[Dataset entries]
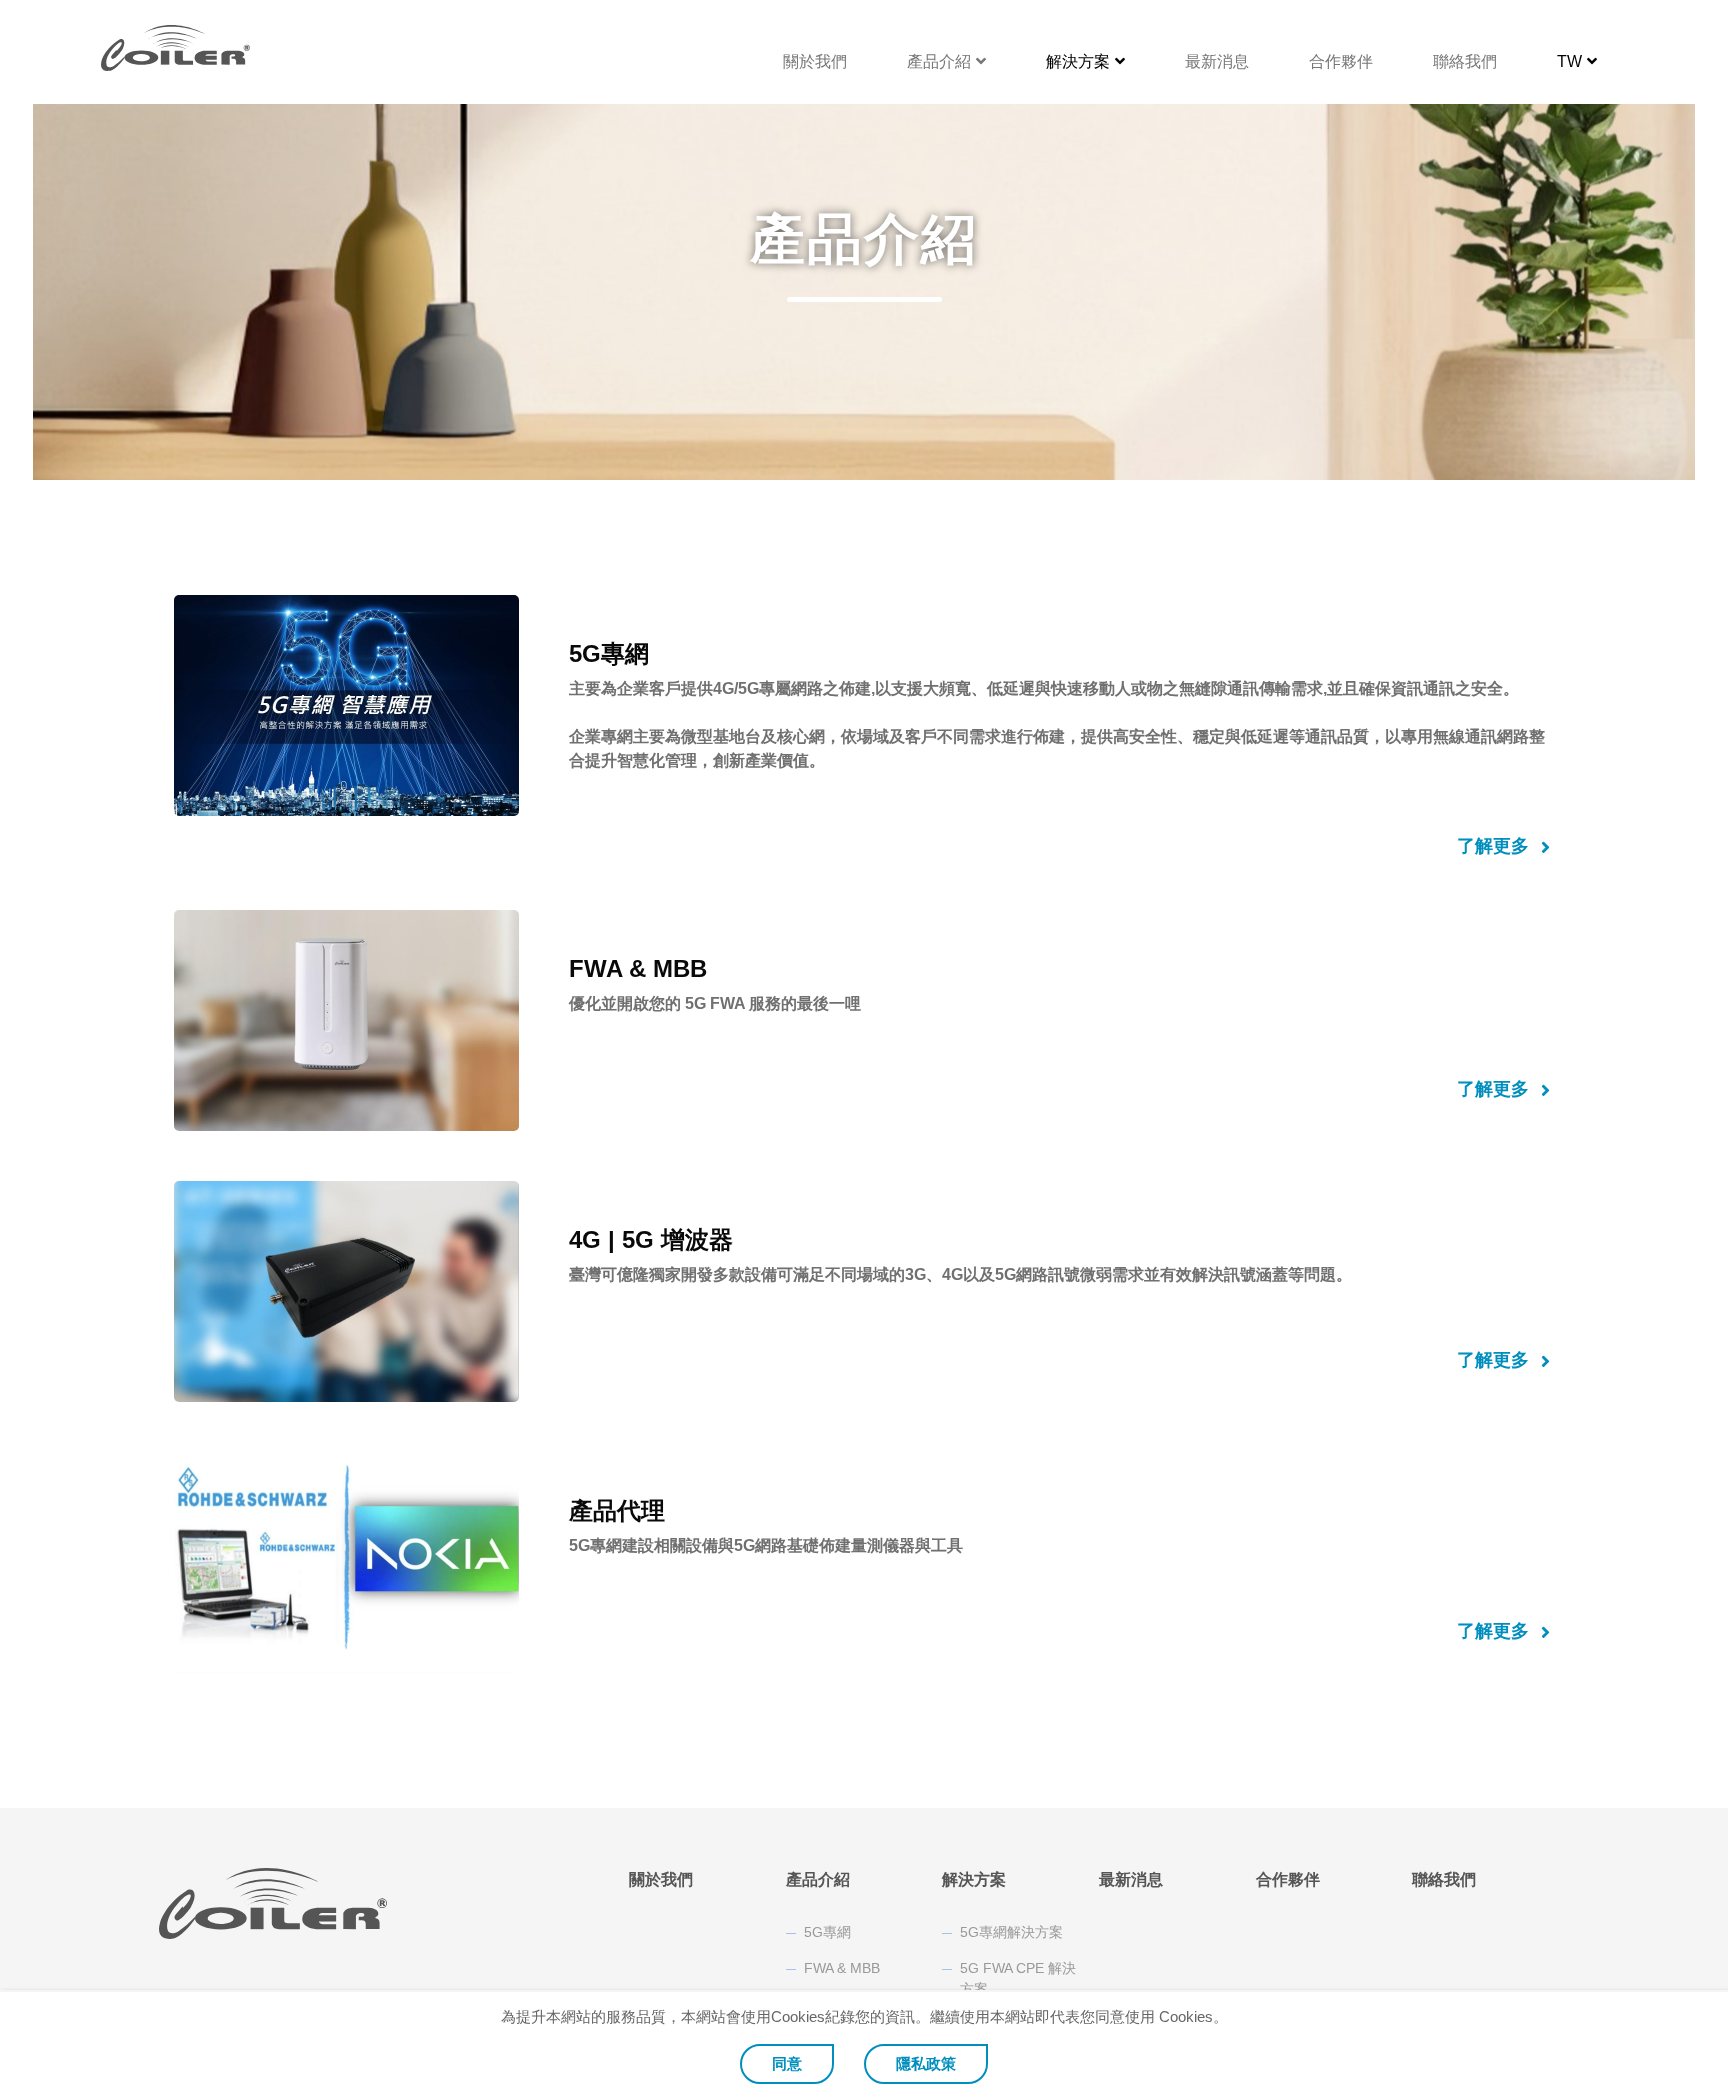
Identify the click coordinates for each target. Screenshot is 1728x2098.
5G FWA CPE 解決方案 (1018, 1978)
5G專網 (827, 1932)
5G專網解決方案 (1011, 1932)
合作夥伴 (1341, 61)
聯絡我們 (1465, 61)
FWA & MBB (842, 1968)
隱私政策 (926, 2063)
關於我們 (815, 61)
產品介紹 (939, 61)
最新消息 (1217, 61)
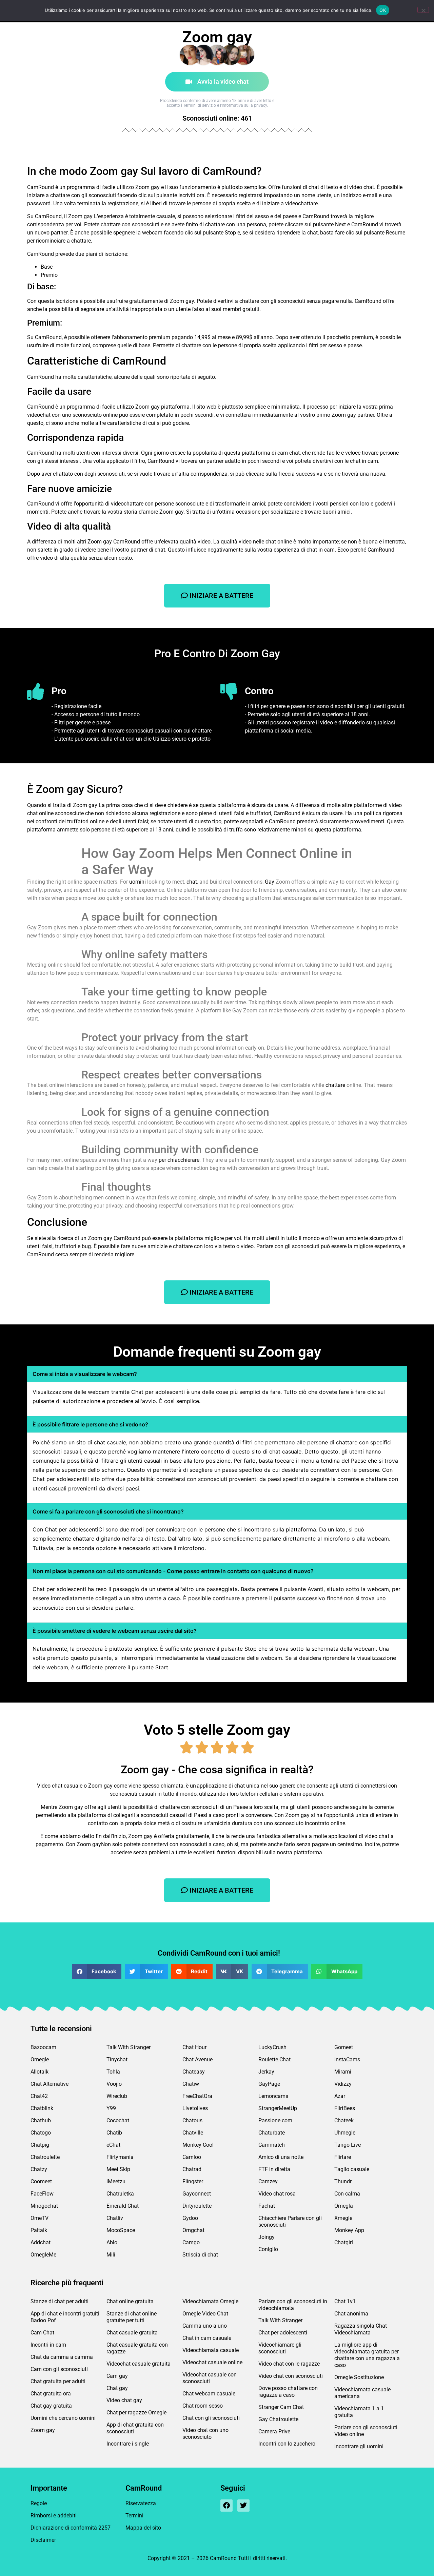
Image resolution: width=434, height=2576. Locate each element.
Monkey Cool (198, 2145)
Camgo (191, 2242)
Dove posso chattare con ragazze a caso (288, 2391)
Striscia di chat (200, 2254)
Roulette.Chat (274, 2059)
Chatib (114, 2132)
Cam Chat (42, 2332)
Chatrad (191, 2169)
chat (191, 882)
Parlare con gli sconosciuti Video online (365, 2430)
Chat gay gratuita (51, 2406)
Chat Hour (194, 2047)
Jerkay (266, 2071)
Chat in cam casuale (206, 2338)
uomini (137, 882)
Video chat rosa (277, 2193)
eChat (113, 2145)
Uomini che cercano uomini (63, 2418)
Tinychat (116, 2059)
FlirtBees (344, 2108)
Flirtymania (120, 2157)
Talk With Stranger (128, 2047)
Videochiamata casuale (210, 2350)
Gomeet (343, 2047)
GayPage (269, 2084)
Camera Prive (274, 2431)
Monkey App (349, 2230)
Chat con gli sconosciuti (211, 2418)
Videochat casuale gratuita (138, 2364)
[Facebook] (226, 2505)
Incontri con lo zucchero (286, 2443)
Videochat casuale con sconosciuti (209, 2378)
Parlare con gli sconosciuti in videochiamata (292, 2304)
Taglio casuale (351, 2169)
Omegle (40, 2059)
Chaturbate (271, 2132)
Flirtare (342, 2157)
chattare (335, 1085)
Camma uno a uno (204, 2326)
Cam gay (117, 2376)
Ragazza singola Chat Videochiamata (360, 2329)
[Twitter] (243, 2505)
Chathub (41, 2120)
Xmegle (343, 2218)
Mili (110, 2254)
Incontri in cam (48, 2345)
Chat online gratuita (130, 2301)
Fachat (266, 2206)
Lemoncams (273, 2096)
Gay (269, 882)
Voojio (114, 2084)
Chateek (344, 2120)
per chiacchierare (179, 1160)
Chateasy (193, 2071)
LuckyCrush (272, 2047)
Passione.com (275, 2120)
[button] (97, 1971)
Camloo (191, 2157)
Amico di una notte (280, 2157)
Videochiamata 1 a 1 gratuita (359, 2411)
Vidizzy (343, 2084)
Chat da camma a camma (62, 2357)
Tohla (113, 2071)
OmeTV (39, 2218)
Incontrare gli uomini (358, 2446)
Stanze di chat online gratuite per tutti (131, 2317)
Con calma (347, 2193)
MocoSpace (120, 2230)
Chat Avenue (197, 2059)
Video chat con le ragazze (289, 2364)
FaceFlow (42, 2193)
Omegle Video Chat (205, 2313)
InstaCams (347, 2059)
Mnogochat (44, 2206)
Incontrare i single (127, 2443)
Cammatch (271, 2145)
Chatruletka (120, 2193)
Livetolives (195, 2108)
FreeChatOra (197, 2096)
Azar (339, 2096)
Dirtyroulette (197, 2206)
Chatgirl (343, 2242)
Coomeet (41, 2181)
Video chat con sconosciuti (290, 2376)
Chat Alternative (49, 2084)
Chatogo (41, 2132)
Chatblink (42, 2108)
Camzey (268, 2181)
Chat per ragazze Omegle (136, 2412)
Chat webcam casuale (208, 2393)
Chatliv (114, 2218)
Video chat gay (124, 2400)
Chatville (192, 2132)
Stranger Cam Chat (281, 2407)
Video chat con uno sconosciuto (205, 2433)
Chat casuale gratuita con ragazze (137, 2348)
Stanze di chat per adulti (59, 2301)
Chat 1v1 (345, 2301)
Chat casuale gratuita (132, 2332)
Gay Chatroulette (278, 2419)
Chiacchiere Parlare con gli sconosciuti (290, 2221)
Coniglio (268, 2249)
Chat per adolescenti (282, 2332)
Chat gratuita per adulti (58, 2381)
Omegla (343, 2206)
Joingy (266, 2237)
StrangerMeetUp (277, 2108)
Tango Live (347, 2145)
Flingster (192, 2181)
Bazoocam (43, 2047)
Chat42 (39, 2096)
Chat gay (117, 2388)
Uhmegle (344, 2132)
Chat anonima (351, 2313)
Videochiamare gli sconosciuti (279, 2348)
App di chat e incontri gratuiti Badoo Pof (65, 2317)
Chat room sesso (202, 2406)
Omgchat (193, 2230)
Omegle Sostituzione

**Exercise**
Restate word for word the entries above, starting at the line with "Talk With Stranger (128, 2047)" and ending at the line with "Stanze di chat per adulti (59, 2301)", inclusive, and no others.

**Expected answer**
Talk With Stranger (128, 2047)
Videochiamata casuale (210, 2350)
Gomeet (343, 2047)
GayPage (269, 2084)
Camera Prive (274, 2431)
Monkey App (349, 2230)
Chat con gli sconosciuti (211, 2418)
Videochat casuale gratuita (138, 2364)
[Facebook] (226, 2505)
Incontri con lo zucchero (286, 2443)
Videochat casuale con sconosciuti (209, 2378)
Parlare con gli sconosciuti in videochiamata (292, 2304)
Taglio casuale (351, 2169)
Omegle (40, 2059)
Chaturbate (271, 2132)
Flirtare (342, 2157)
chattare (335, 1085)
Camma uno a uno (204, 2326)
Cam gay (117, 2376)
Ragazza singola Chat Videochiamata (360, 2329)
[Twitter] (243, 2505)
Chathub (41, 2120)
Xmegle (343, 2218)
Mili (110, 2254)
Incontri in cam (48, 2345)
Chat online gratuita (130, 2301)
Fachat (266, 2206)
Lemoncams (273, 2096)
Gay (269, 882)
Voojio (114, 2084)
Chateek (344, 2120)
per chiacchierare (179, 1160)
Chateasy (193, 2071)
LuckyCrush (272, 2047)
Passione.com (275, 2120)
[button] (97, 1971)
Camloo (191, 2157)
Amico di una notte (280, 2157)
Videochiamata 1 a 1 gratuita (359, 2411)
Vidizzy (343, 2084)
Chat da camma a camma (62, 2357)
Tohla (113, 2071)
OmeTV (39, 2218)
Incontrare gli uomini (358, 2446)
Stanze di chat online gratuite per tutti (131, 2317)
Con calma (347, 2193)
MocoSpace (120, 2230)
Chat Avenue (197, 2059)
Video chat con le ragazze (289, 2364)
FaceFlow (42, 2193)
Omegle Video Chat (205, 2313)
InstaCams (347, 2059)
Mnogochat (44, 2206)
Incontrare i single (127, 2443)
Cammatch (271, 2145)
Chatruletka (120, 2193)
Livetolives (195, 2108)
FreeChatOra (197, 2096)
Azar (339, 2096)
Dirtyroulette (197, 2206)
Chatgirl (343, 2242)
Coomeet (41, 2181)
Video chat con sconosciuti (290, 2376)
Chat Alternative (49, 2084)
Chatogo (41, 2132)
Chatblink (42, 2108)
Camzey (268, 2181)
Chat per ragazze Omegle (136, 2412)
Chat webcam casuale (208, 2393)
Chatliv (114, 2218)
Video chat gay (124, 2400)
Chatville (192, 2132)
Stranger Cam Chat (281, 2407)
Video chat con uno sconosciuto (205, 2433)
Chat casuale gratuita con ragazze (137, 2348)
Stanze di chat per adulti (59, 2301)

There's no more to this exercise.